_Exercise:_
Lines in which "agent" appears should be pulled from the data below.

Records contained in a dataset:
========================================================================
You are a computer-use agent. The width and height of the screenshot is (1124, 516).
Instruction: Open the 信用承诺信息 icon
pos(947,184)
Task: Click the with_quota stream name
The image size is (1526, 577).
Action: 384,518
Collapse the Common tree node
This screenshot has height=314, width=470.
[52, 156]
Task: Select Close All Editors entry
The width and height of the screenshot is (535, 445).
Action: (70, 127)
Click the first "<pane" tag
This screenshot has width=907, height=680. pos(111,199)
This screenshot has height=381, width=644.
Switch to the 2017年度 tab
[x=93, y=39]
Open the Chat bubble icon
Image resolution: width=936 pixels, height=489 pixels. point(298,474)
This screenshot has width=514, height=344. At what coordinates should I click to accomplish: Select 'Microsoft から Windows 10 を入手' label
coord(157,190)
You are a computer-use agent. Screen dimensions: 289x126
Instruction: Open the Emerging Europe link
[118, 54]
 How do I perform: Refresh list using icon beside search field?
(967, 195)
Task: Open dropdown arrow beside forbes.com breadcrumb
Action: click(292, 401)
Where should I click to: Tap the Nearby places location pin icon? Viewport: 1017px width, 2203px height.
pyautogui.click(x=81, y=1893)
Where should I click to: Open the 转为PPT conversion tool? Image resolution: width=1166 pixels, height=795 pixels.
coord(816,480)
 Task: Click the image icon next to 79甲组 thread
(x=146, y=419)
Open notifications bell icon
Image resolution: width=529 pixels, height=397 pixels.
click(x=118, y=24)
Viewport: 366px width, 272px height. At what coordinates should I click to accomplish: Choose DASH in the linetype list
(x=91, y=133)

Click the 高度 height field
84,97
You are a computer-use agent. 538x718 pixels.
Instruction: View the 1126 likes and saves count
========================================================================
_The answer:_
You are a computer-use agent. The width and height of the screenshot is (1124, 516).
You are a computer-use agent. Screen dimensions: 289x126
You are a computer-use agent. 538x718 pixels.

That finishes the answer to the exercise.